• [What the task requires]: In the answer, each entry below appears exactly as given, and no picture appears at all.

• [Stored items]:
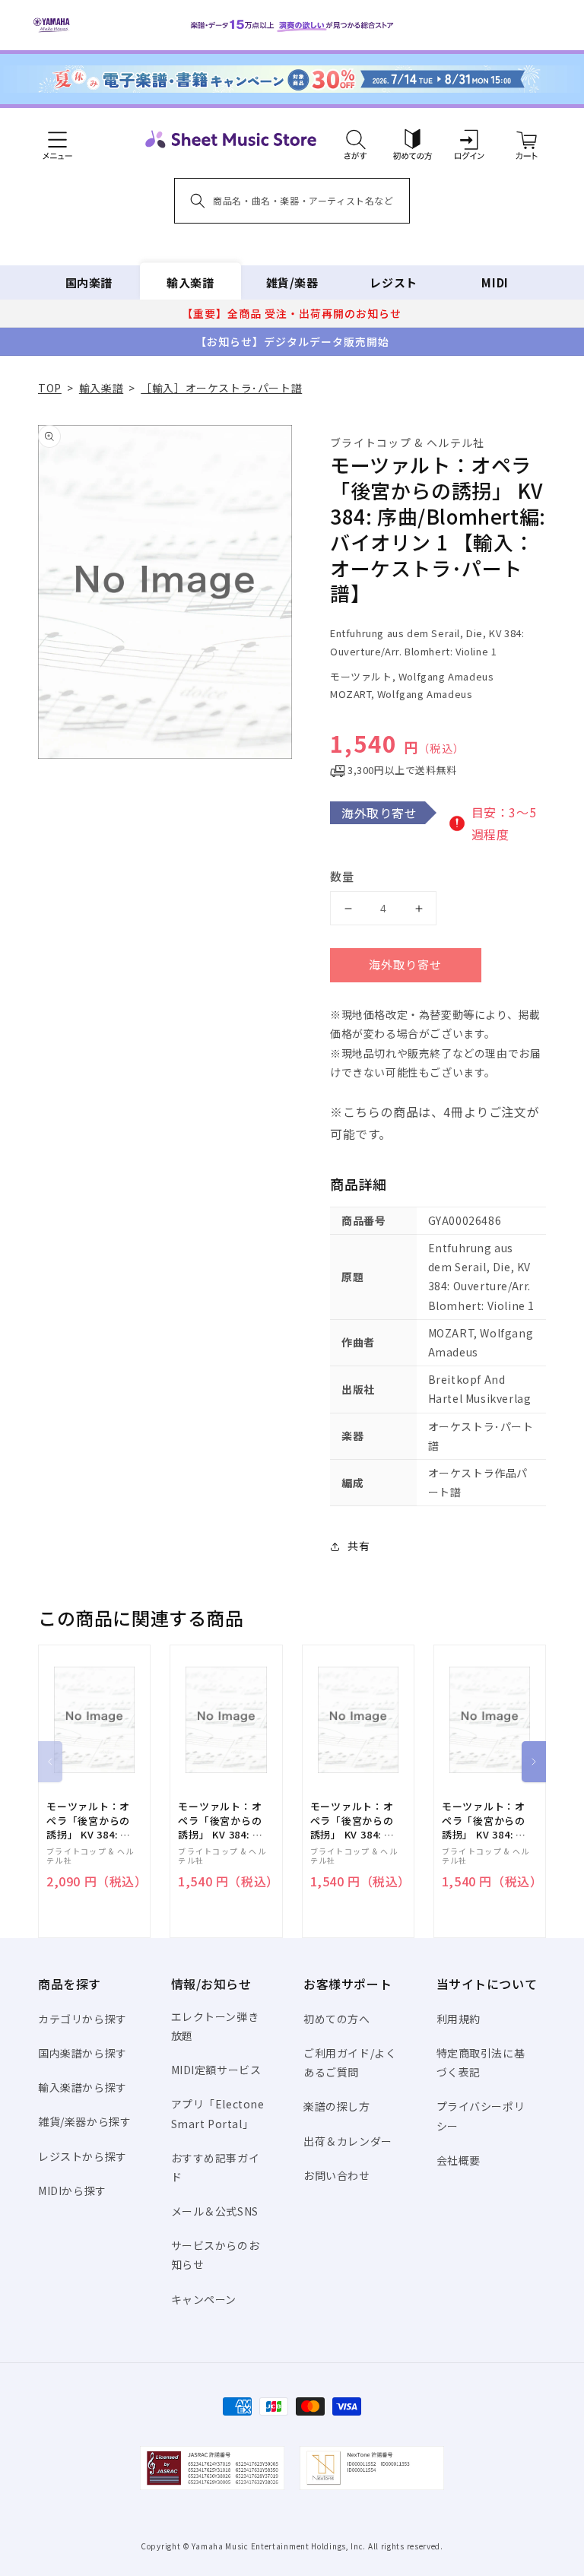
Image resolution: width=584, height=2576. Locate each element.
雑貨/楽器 (292, 282)
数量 (342, 876)
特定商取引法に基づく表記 (480, 2062)
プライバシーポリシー (480, 2116)
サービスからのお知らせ (215, 2255)
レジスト (393, 282)
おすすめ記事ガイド (215, 2167)
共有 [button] (359, 1545)
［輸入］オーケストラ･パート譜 (221, 387)
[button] (355, 139)
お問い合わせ (336, 2175)
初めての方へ (336, 2018)
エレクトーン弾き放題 (215, 2026)
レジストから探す (82, 2156)
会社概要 (458, 2160)
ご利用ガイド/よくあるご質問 (349, 2062)
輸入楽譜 (190, 282)
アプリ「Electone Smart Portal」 (218, 2113)
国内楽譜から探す (82, 2052)
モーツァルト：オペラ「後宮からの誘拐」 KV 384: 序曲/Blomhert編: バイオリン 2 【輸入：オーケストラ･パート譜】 (89, 1821)
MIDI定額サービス (216, 2069)
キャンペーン (204, 2299)
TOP (50, 387)
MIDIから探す (72, 2190)
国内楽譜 (89, 282)
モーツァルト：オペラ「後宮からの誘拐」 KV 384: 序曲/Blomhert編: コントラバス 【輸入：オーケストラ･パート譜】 (353, 1821)
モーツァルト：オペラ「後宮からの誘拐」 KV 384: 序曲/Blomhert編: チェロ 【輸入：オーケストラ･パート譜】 (485, 1821)
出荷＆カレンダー (347, 2141)
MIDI (494, 282)
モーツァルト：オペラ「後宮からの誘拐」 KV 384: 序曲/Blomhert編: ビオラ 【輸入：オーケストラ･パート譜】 (221, 1821)
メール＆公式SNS (215, 2211)
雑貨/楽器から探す (84, 2121)
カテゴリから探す (82, 2018)
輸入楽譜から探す (82, 2087)
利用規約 (458, 2018)
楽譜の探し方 (336, 2106)
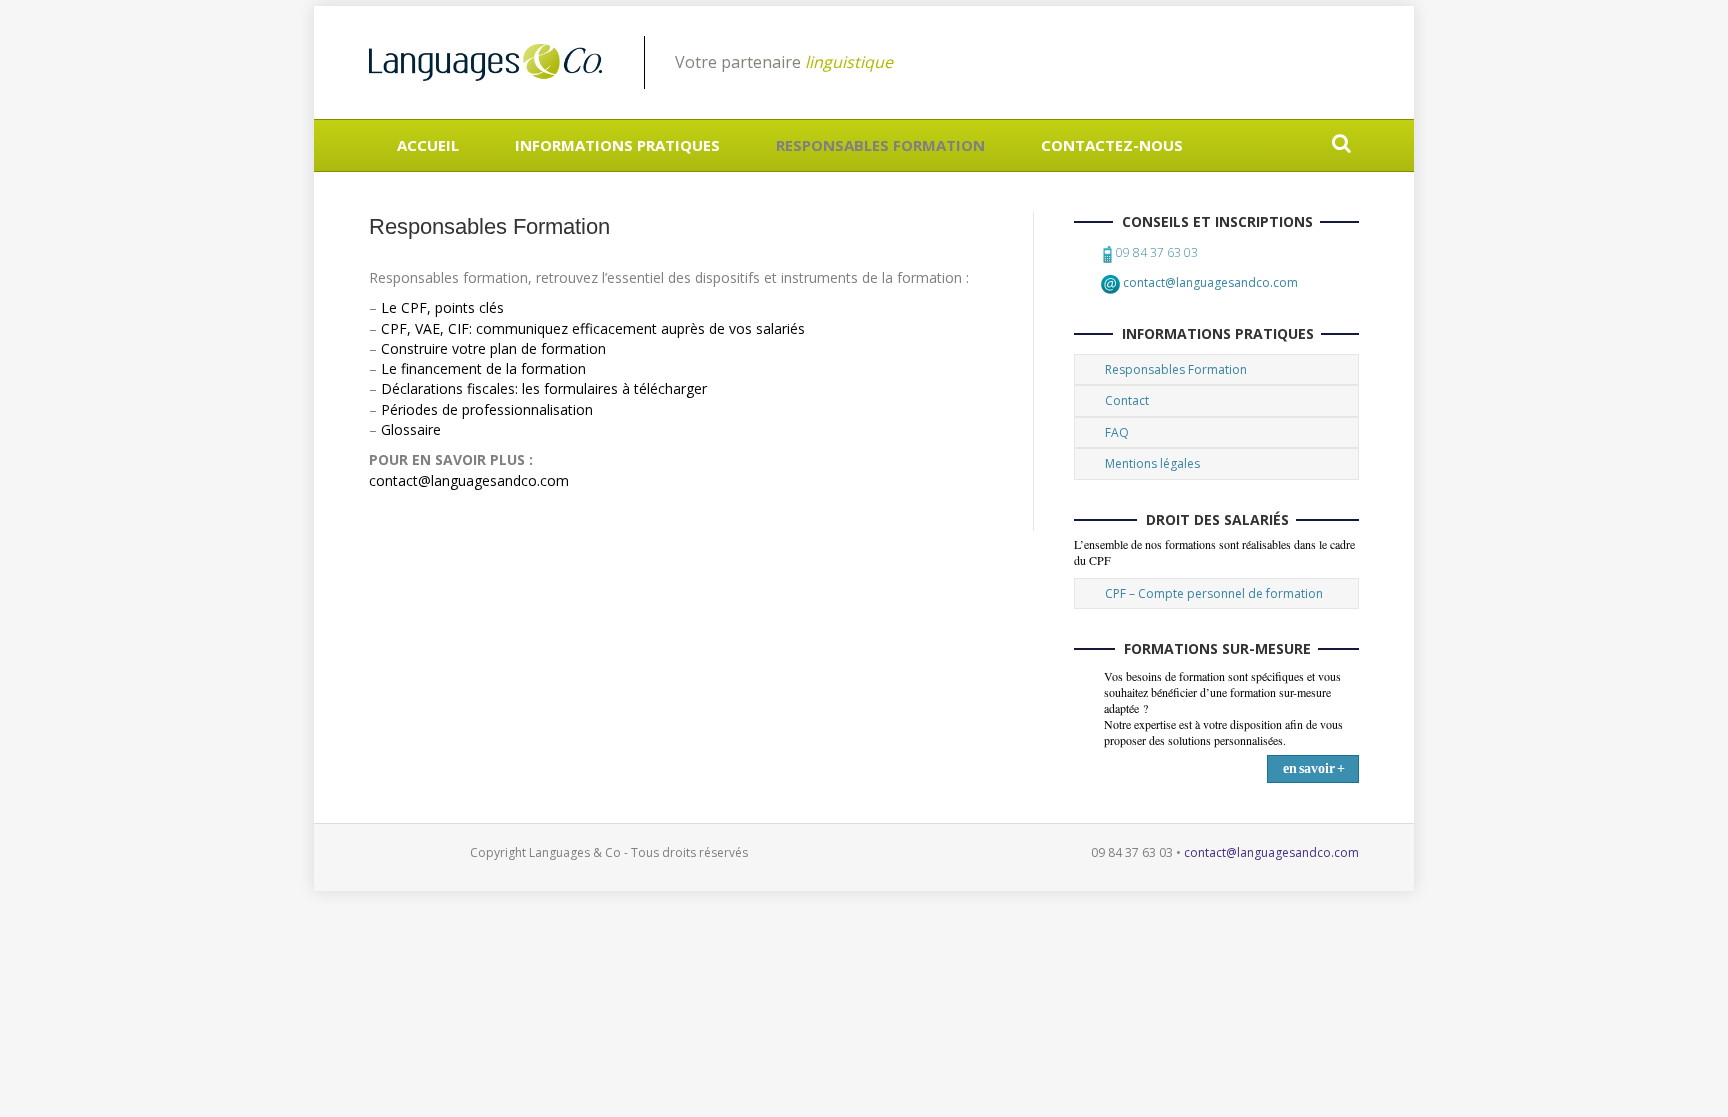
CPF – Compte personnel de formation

• [Solution]:
Image resolution: width=584, height=2576. Locate each element.
雑貨/楽器 (292, 282)
数量 (342, 876)
特定商取引法に基づく表記 (480, 2062)
プライバシーポリシー (480, 2116)
サービスからのお知らせ (215, 2255)
レジスト (393, 282)
おすすめ記事ガイド (215, 2167)
共有 [button] (359, 1545)
［輸入］オーケストラ･パート譜 (221, 387)
[button] (355, 139)
お問い合わせ (336, 2175)
初めての方へ (336, 2018)
エレクトーン弾き放題 (215, 2026)
レジストから探す (82, 2156)
会社概要 (458, 2160)
ご利用ガイド/よくあるご質問 (349, 2062)
輸入楽譜 (190, 282)
アプリ「Electone Smart Portal」 (218, 2113)
国内楽譜から探す (82, 2052)
モーツァルト：オペラ「後宮からの誘拐」 KV 384: 序曲/Blomhert編: バイオリン 2 【輸入：オーケストラ･パート譜】 (89, 1821)
MIDI定額サービス (216, 2069)
キャンペーン (204, 2299)
TOP (50, 387)
MIDIから探す (72, 2190)
国内楽譜 (89, 282)
モーツァルト：オペラ「後宮からの誘拐」 KV 384: 序曲/Blomhert編: コントラバス 【輸入：オーケストラ･パート譜】 (353, 1821)
モーツァルト：オペラ「後宮からの誘拐」 KV 384: 序曲/Blomhert編: チェロ 【輸入：オーケストラ･パート譜】 (485, 1821)
出荷＆カレンダー (347, 2141)
MIDI (494, 282)
モーツァルト：オペラ「後宮からの誘拐」 KV 384: 序曲/Blomhert編: ビオラ 【輸入：オーケストラ･パート譜】 (221, 1821)
メール＆公式SNS (215, 2211)
雑貨/楽器から探す (84, 2121)
カテゴリから探す (82, 2018)
輸入楽譜から探す (82, 2087)
利用規約 (458, 2018)
楽譜の探し方 (336, 2106)
CPF – Compte personnel de formation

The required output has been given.